Problem statement: In the records below, rewrite the stretch from the line containing "Image resolution: width=779" through the line containing "(x=568, y=363)", both ends included. Keep every line unchanged except the click coordinates, which should each be offset by adding 23.

__________

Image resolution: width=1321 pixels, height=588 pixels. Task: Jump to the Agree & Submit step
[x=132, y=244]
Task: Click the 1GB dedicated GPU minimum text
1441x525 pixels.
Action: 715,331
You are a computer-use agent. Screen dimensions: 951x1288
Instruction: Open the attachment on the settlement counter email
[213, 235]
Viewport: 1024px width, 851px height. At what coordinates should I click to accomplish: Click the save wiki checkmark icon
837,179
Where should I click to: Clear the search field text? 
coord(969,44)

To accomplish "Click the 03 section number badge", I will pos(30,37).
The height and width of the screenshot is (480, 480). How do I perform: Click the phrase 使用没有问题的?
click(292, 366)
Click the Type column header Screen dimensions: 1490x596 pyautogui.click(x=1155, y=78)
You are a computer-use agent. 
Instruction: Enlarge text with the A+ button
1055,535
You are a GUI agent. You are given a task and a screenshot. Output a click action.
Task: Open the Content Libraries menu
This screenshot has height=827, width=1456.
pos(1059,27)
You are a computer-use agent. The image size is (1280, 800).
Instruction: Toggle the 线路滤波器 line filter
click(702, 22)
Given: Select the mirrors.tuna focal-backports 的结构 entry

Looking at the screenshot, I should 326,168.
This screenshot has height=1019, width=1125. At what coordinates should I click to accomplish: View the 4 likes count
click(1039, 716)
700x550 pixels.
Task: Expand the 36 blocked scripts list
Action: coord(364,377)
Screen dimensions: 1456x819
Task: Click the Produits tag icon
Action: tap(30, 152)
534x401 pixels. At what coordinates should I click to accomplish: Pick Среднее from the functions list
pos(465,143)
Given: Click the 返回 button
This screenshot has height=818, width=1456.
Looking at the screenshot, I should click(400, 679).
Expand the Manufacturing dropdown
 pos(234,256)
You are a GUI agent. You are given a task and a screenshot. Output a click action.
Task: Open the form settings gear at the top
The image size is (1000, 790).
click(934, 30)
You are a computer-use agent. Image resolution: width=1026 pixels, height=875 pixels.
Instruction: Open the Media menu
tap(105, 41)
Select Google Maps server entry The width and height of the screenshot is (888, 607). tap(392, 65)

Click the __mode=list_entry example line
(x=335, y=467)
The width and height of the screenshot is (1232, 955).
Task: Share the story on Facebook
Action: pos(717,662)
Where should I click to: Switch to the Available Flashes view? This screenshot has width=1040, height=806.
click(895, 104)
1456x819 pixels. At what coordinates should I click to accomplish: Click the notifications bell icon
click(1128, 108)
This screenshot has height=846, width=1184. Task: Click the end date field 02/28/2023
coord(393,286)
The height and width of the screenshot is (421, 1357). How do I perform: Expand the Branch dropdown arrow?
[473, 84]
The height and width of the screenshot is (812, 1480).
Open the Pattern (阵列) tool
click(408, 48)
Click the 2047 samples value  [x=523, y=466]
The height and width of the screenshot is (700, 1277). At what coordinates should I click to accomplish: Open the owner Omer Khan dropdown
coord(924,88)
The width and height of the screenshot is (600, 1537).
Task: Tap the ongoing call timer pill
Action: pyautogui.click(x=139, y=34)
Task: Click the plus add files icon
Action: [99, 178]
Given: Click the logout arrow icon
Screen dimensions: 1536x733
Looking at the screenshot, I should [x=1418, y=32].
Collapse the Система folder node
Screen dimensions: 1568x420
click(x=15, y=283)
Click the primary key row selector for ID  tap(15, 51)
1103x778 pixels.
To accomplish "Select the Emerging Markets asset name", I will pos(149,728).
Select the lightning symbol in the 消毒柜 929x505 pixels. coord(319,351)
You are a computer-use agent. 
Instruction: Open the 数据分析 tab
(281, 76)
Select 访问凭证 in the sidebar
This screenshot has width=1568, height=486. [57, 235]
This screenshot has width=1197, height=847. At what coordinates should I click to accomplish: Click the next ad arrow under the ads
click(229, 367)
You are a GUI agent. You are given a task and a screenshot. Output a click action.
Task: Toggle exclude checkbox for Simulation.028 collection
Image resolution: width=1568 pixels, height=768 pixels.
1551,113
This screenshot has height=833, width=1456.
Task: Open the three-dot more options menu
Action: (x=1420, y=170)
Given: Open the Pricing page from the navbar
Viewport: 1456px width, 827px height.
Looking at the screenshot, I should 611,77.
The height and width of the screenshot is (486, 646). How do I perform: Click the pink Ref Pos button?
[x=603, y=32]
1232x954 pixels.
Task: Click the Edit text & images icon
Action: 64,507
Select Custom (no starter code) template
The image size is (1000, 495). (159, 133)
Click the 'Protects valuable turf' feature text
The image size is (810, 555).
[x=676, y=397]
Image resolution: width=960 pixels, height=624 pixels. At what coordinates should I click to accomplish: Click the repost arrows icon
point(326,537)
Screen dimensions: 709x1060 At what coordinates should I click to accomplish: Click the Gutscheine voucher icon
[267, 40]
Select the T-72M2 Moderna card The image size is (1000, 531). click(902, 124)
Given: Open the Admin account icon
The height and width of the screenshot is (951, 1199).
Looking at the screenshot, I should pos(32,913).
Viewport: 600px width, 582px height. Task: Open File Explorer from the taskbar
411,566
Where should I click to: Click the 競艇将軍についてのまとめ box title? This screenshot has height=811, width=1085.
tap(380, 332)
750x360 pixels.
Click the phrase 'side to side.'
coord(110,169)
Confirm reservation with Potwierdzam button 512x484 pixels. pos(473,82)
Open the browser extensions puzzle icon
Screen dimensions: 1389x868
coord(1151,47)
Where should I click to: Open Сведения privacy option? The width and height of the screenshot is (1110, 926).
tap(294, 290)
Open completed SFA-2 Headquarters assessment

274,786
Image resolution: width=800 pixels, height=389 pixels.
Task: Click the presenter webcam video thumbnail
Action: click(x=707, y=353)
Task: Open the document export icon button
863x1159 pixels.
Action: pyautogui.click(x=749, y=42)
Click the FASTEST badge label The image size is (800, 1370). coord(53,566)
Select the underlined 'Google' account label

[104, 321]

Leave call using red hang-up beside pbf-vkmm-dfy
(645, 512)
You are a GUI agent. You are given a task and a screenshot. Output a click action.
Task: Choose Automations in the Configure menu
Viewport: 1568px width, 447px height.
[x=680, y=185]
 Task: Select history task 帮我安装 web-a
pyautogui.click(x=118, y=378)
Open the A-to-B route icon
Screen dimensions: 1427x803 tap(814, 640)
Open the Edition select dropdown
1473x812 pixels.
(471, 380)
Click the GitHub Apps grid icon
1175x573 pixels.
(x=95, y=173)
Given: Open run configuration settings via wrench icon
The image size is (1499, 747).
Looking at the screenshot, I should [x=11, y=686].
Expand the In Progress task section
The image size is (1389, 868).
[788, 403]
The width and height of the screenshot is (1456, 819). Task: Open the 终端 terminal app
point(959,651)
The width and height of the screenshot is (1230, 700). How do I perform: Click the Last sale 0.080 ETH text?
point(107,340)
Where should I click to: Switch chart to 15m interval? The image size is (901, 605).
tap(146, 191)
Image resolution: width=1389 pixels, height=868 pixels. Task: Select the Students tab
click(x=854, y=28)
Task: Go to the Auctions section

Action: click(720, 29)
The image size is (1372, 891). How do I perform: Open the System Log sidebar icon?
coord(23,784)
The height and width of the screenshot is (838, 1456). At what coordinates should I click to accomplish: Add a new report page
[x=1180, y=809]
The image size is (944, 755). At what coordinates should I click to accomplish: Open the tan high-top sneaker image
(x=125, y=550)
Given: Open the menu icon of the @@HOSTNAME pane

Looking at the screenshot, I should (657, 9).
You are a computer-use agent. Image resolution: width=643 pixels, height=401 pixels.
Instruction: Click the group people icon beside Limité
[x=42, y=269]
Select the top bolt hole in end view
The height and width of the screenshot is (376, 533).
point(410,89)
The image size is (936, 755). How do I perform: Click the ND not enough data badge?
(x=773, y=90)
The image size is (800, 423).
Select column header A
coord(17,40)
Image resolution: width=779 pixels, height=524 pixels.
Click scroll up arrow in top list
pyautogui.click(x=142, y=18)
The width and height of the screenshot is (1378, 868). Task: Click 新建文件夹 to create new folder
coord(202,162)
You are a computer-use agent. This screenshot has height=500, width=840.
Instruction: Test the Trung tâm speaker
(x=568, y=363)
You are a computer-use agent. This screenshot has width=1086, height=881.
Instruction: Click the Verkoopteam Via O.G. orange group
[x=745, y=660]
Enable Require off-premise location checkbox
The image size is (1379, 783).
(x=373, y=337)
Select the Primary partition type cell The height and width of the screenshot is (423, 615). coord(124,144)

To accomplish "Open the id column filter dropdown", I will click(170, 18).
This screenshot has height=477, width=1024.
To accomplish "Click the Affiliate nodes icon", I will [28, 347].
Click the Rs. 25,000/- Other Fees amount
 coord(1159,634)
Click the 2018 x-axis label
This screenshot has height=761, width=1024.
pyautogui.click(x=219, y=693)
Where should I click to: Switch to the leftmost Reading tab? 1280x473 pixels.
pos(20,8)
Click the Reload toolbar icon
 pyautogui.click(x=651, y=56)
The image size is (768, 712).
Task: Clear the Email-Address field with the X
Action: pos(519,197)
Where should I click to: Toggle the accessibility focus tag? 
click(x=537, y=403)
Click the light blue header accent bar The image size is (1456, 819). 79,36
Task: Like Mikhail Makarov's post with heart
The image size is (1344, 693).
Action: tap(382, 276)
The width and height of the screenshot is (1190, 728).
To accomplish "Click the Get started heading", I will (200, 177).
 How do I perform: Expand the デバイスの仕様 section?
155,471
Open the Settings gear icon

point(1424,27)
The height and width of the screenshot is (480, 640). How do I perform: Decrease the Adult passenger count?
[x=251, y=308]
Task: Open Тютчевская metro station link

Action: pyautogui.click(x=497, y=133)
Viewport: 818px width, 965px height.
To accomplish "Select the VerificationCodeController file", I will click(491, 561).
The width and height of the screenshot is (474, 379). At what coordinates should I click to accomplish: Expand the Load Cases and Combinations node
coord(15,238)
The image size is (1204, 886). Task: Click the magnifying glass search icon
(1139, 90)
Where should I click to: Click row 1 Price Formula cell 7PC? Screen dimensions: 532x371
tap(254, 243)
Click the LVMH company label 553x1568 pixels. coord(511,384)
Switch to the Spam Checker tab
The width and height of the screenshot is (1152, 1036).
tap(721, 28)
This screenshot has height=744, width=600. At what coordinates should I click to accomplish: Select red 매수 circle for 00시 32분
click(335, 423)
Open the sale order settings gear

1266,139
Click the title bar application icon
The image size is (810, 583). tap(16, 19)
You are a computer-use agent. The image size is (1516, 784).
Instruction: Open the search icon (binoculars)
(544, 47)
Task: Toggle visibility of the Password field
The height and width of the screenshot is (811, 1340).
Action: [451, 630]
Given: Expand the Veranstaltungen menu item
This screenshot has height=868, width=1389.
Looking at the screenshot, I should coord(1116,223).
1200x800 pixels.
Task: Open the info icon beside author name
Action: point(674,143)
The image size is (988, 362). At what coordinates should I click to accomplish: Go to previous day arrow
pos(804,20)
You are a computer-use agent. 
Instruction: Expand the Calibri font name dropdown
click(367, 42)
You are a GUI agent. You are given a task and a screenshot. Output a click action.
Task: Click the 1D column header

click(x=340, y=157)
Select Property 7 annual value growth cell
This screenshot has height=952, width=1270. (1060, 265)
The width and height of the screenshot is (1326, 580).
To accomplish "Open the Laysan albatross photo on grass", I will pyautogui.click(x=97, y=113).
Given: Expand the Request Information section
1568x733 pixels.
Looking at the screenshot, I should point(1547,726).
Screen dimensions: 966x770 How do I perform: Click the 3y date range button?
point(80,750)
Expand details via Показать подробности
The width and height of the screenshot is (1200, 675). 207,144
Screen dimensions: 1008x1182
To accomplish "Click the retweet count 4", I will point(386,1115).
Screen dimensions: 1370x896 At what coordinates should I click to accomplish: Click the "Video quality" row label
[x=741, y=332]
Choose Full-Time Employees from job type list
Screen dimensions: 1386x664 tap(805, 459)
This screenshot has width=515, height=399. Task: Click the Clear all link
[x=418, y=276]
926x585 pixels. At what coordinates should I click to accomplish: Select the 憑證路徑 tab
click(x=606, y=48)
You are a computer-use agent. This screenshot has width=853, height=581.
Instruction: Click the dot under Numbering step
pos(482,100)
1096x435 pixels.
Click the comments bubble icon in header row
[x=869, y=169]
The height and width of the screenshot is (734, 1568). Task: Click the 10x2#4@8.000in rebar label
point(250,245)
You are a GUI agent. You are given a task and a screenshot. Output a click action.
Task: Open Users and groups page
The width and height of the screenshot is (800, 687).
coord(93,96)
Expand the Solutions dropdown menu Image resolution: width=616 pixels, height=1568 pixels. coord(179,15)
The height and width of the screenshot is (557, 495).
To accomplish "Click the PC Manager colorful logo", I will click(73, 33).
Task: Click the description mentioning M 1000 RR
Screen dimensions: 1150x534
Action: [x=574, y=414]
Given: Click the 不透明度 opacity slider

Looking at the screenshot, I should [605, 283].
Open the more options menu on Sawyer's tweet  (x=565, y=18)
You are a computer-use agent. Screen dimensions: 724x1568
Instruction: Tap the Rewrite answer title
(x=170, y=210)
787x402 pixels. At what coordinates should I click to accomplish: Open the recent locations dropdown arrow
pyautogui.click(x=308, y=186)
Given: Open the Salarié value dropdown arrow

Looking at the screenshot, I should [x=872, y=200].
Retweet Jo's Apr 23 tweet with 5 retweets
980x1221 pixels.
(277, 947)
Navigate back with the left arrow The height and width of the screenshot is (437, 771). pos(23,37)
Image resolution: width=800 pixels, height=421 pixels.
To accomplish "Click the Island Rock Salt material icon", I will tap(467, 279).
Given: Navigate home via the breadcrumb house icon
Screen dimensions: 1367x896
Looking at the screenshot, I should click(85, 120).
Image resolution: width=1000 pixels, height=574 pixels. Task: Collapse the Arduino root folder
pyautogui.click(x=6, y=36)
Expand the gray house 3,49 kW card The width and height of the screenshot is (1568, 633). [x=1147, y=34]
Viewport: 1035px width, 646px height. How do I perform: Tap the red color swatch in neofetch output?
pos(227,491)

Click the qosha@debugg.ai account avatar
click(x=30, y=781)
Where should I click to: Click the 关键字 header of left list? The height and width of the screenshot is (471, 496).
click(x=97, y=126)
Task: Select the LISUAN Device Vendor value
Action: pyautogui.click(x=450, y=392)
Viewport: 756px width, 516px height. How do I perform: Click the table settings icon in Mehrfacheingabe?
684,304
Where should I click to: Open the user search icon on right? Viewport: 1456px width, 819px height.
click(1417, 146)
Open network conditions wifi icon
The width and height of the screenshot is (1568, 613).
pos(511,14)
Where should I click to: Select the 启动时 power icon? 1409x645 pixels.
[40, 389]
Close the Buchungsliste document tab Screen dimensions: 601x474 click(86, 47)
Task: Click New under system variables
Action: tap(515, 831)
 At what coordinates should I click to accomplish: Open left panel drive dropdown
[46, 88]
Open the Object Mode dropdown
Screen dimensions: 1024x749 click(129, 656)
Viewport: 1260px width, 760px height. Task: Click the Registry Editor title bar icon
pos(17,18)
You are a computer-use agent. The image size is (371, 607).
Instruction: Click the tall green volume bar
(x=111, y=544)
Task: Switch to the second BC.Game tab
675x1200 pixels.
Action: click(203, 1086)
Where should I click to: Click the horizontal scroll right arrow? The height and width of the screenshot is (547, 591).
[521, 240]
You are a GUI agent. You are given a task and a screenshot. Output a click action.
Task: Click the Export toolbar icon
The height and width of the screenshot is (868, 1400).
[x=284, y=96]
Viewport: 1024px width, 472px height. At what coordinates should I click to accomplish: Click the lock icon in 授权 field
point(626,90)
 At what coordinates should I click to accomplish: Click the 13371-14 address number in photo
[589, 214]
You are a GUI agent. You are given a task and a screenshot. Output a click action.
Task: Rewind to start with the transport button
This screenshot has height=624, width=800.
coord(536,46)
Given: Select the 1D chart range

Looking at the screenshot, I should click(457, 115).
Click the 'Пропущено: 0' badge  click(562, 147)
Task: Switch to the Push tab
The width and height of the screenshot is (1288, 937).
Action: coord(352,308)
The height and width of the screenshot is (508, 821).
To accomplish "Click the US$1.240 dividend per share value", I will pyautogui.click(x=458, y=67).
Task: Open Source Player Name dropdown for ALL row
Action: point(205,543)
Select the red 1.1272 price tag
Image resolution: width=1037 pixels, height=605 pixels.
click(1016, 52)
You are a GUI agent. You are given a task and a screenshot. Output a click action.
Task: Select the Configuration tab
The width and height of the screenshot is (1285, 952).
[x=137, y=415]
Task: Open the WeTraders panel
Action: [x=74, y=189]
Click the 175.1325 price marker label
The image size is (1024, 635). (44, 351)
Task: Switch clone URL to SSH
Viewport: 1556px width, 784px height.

__________

Exercise response:
Image resolution: width=779 pixels, height=524 pixels.
Click scroll up arrow in top list
pyautogui.click(x=165, y=41)
The width and height of the screenshot is (1378, 868). Task: Click 新建文件夹 to create new folder
coord(225,185)
You are a computer-use agent. This screenshot has height=500, width=840.
Instruction: Test the Trung tâm speaker
(x=591, y=386)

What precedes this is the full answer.